Hacker News new | ask | show | jobs
by anonymous_union 829 days ago
right yea, modern CPUs seem to have all sorts of abstract optimizations. its kind of strange how we meet in the middle with hardware ISA manufacturers. they do all sorts of tricks on their side to make code go faster, and we try to generate machine code that we think will go faster, but neither side works with the other (compiler writers and ISA developers). i bet there is easy low hanging fruit here.
1 comments

There sort of is, but isn't that why stuff like VLIW exists? So that the compiler can optimize the hell out of the machine code, and the CPU doesn't have to do its own OoO nonsense?

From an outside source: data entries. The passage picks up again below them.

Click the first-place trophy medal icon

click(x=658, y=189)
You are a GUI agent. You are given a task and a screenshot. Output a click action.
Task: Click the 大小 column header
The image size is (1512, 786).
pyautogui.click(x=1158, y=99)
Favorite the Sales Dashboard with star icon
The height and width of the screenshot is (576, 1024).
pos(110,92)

VLIW is what the Unison project (the context behind this post) was attacking. https://unison-code.github.io/ My best understanding is that exposing the details of the CPU to the compiler via a more complex ISA has not worked that well. Possibly because the compilation problem just gets too hard, but maybe also for momeentum and ecosystem reasons. I think another lesson is that it is unwise to make your isa expose microarchitecture because microarchitecture changes quite a bit between generations and inidividual CPUs. Things like delay slots seem like misfeatures now.
And it's worth noting VLIW survived longer in GPUs—where there isn't any expectation of ISA stability, which avoids that problem.
And, perhaps also relevantly, your compute kernel probably fits in iCache, even with VLIW instructions.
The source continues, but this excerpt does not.